====== DATASET
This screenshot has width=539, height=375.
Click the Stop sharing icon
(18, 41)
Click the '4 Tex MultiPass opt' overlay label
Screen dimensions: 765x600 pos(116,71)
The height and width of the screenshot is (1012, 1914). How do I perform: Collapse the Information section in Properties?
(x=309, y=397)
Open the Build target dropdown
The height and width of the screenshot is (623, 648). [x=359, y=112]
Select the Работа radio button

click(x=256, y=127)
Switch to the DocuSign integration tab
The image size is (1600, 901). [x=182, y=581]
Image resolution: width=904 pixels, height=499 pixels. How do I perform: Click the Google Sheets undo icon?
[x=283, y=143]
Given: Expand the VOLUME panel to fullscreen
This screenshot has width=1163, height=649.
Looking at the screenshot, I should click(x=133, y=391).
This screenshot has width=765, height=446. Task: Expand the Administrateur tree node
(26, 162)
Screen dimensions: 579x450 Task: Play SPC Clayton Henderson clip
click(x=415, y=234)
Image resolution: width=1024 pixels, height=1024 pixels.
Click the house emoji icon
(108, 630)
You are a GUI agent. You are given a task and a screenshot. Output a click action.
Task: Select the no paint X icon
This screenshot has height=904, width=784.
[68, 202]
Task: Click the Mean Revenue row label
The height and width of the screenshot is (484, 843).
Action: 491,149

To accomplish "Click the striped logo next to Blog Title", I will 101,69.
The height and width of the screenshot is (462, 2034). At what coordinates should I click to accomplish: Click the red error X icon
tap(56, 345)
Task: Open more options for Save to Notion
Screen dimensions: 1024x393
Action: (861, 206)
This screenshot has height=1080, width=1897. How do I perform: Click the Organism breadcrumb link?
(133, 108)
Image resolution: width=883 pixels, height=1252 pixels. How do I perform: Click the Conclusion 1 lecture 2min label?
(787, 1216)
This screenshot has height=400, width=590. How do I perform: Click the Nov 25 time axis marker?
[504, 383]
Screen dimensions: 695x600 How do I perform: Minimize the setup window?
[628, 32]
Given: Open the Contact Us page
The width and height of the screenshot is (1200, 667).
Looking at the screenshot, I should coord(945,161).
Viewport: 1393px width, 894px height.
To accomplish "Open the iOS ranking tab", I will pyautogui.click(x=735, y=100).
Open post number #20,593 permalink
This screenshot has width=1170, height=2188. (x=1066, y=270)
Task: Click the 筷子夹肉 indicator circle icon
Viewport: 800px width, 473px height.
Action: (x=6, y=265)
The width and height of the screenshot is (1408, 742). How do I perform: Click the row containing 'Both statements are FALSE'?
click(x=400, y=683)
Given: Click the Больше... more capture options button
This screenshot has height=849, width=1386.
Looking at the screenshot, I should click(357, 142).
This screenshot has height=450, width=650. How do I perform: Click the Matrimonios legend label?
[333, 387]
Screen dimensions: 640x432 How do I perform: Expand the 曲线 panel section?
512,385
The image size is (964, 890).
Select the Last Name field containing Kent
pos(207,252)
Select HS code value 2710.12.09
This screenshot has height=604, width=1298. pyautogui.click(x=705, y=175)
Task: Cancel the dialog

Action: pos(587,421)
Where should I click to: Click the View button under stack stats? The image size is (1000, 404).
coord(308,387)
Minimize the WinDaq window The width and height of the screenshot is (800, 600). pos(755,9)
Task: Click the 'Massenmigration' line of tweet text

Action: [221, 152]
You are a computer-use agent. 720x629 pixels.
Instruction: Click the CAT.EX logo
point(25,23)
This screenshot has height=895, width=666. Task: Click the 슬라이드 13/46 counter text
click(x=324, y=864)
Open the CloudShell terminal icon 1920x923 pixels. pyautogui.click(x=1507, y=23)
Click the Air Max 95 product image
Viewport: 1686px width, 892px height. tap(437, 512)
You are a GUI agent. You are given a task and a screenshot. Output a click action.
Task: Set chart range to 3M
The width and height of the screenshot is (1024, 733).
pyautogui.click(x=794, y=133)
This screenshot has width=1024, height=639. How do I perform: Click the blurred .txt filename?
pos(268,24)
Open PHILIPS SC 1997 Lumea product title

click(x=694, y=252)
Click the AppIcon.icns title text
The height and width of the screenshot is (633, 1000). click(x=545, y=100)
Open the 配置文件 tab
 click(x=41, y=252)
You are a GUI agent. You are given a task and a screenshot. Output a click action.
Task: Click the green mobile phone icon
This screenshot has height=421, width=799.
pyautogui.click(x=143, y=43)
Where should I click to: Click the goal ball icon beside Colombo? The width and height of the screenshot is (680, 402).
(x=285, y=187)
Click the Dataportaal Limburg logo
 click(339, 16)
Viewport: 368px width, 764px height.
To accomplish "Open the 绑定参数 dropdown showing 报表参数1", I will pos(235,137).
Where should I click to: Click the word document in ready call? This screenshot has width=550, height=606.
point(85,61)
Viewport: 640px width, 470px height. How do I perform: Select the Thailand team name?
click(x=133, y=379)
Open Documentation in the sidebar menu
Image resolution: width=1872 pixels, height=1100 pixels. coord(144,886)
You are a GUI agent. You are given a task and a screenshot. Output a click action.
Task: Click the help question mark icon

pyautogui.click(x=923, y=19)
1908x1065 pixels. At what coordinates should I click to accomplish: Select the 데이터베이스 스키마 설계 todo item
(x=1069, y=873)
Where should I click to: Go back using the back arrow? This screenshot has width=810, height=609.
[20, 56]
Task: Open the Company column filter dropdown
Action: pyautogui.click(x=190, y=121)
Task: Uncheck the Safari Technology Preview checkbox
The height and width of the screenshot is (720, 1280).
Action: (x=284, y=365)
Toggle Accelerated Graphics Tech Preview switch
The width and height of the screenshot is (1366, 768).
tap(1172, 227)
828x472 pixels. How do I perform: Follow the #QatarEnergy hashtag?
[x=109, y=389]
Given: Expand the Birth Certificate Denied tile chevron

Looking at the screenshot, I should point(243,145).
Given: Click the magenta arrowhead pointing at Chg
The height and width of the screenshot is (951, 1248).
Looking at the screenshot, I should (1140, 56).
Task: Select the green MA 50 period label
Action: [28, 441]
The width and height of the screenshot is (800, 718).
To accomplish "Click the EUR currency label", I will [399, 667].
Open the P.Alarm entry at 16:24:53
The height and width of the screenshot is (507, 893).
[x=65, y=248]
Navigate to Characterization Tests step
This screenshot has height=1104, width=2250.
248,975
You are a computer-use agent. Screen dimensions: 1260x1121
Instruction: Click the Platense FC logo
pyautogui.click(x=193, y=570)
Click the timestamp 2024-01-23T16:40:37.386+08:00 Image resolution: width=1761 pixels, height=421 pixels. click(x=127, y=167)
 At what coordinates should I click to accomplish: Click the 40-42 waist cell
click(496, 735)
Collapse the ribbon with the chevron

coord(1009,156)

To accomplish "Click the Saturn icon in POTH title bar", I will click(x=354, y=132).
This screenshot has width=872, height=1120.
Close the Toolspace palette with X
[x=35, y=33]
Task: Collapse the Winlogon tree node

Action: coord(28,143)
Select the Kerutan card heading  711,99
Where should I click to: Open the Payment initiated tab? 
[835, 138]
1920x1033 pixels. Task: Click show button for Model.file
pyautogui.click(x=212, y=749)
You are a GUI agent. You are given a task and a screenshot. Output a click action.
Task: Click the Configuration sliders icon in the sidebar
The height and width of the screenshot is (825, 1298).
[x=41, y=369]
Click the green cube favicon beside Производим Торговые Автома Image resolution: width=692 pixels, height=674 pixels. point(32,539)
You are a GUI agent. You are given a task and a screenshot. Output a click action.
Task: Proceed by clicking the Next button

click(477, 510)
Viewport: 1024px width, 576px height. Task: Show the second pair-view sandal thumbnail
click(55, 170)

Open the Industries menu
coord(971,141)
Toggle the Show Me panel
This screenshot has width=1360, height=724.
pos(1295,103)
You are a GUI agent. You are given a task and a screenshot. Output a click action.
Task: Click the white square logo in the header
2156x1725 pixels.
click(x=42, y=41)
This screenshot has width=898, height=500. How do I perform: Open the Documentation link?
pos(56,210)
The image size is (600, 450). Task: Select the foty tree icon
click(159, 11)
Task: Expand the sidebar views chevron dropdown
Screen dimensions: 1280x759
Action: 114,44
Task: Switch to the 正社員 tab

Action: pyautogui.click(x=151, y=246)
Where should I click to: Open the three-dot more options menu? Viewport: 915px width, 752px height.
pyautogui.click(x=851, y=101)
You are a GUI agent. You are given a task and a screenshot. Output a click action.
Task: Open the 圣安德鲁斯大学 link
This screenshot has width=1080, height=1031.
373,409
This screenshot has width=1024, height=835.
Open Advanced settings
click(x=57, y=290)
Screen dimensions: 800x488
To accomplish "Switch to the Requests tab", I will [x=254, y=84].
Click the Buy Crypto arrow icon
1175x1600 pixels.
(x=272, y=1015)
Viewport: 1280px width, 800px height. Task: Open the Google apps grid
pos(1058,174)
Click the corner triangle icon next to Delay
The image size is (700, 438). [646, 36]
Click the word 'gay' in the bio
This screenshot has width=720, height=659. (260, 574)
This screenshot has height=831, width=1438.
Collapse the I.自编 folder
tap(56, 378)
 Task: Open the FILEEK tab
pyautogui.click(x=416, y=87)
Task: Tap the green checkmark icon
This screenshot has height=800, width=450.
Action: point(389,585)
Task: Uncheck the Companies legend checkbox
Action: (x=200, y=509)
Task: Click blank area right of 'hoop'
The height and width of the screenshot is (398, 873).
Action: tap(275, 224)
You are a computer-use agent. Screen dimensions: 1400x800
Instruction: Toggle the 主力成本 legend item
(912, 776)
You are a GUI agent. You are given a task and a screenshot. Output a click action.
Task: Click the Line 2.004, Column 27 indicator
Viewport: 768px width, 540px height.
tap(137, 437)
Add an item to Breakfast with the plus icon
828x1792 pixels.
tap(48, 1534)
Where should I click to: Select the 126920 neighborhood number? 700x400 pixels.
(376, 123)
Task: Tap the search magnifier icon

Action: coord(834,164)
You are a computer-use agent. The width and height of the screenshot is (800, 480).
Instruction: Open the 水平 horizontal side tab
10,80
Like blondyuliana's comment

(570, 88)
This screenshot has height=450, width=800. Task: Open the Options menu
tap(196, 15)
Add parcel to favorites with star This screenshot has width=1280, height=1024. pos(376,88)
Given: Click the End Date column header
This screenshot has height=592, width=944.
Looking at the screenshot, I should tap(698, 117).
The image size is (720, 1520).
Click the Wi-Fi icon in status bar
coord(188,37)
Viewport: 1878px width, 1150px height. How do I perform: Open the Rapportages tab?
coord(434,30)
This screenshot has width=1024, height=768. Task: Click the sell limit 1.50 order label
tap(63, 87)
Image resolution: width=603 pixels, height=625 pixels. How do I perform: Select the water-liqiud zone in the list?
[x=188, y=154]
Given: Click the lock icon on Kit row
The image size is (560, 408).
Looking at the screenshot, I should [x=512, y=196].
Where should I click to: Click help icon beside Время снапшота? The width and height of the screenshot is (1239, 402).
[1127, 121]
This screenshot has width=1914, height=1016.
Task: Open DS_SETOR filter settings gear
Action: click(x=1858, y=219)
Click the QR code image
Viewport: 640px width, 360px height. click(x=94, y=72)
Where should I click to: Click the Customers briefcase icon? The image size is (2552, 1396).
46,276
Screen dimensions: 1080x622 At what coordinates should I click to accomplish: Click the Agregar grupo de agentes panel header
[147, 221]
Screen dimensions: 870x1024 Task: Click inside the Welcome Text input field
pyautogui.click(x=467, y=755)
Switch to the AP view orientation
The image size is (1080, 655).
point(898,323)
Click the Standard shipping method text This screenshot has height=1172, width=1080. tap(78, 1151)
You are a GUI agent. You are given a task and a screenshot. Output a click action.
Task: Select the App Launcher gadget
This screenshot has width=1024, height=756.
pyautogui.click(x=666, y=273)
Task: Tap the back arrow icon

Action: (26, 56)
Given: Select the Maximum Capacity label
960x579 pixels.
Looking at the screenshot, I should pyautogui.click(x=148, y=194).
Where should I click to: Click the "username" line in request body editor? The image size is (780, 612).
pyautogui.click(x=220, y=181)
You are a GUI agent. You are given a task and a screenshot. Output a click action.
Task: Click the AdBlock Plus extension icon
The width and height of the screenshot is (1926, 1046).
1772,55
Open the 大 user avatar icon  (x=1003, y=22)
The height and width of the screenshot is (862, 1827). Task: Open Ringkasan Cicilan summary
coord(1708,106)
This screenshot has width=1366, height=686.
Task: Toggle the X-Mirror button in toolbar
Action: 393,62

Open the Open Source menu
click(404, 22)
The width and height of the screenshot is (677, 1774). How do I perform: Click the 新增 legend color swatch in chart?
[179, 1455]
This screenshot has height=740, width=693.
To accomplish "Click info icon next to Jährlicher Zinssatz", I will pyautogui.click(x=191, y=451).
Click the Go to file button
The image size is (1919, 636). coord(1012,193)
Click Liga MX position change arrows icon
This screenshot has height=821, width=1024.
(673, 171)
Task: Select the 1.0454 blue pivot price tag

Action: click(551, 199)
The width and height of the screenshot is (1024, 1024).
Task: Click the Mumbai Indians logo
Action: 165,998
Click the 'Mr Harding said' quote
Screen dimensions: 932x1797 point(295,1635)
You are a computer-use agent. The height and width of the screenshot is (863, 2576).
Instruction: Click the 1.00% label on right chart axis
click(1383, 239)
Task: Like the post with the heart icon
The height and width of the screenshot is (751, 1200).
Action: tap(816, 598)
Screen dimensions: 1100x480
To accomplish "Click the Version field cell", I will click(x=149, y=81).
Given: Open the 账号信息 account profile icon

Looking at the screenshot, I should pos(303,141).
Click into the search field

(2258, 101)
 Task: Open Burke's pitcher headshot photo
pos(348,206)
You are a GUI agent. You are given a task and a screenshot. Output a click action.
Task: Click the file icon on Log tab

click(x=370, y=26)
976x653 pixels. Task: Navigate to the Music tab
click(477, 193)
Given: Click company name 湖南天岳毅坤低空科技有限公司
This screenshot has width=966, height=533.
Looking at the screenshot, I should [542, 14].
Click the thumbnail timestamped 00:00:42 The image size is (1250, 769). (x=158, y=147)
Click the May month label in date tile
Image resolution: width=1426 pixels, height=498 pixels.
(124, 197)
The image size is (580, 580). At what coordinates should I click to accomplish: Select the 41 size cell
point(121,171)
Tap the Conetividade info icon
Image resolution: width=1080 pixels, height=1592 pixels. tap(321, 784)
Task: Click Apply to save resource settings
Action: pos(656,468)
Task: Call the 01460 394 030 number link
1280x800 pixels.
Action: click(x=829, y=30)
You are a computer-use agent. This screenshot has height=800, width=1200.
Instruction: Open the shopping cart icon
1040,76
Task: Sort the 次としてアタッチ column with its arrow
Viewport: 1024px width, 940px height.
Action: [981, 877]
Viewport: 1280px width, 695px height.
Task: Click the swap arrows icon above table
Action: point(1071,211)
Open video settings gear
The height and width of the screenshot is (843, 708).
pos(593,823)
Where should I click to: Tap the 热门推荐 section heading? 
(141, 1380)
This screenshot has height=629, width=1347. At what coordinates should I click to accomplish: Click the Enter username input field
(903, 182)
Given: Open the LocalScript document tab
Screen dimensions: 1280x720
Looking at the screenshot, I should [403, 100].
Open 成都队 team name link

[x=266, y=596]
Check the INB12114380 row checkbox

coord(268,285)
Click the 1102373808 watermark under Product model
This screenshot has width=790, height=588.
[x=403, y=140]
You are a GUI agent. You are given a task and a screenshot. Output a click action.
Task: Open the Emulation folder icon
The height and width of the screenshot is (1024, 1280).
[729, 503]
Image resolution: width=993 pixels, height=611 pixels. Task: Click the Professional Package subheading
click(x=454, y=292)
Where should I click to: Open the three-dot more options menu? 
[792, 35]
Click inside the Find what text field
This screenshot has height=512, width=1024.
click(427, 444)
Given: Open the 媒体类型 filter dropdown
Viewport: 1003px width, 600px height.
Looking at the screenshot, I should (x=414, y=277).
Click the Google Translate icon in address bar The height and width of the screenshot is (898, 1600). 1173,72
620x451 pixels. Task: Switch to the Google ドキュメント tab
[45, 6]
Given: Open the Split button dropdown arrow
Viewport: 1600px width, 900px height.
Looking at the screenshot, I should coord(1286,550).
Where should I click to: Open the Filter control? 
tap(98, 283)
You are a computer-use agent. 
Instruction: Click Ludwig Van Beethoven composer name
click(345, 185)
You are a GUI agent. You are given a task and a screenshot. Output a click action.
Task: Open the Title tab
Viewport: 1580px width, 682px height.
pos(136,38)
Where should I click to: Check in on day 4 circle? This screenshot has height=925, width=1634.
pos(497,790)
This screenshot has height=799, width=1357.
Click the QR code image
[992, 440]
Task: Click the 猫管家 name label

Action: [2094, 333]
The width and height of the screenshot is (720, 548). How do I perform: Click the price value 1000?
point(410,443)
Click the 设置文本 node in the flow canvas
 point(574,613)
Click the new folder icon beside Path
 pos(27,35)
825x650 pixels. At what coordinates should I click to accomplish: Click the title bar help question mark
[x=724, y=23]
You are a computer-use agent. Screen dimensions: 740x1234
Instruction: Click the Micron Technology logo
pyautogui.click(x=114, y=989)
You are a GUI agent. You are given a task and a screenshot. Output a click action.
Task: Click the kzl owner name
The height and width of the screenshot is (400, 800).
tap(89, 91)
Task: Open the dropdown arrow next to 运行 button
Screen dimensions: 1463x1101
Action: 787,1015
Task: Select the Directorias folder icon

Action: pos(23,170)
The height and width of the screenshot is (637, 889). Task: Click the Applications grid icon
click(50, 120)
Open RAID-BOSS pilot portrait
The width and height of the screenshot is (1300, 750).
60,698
============
PROBLEM DETAILS ▸
If a line in the entries above holds "computer", include it in the count; report nothing but the resulting number.

TASK RESPONSE ▸
8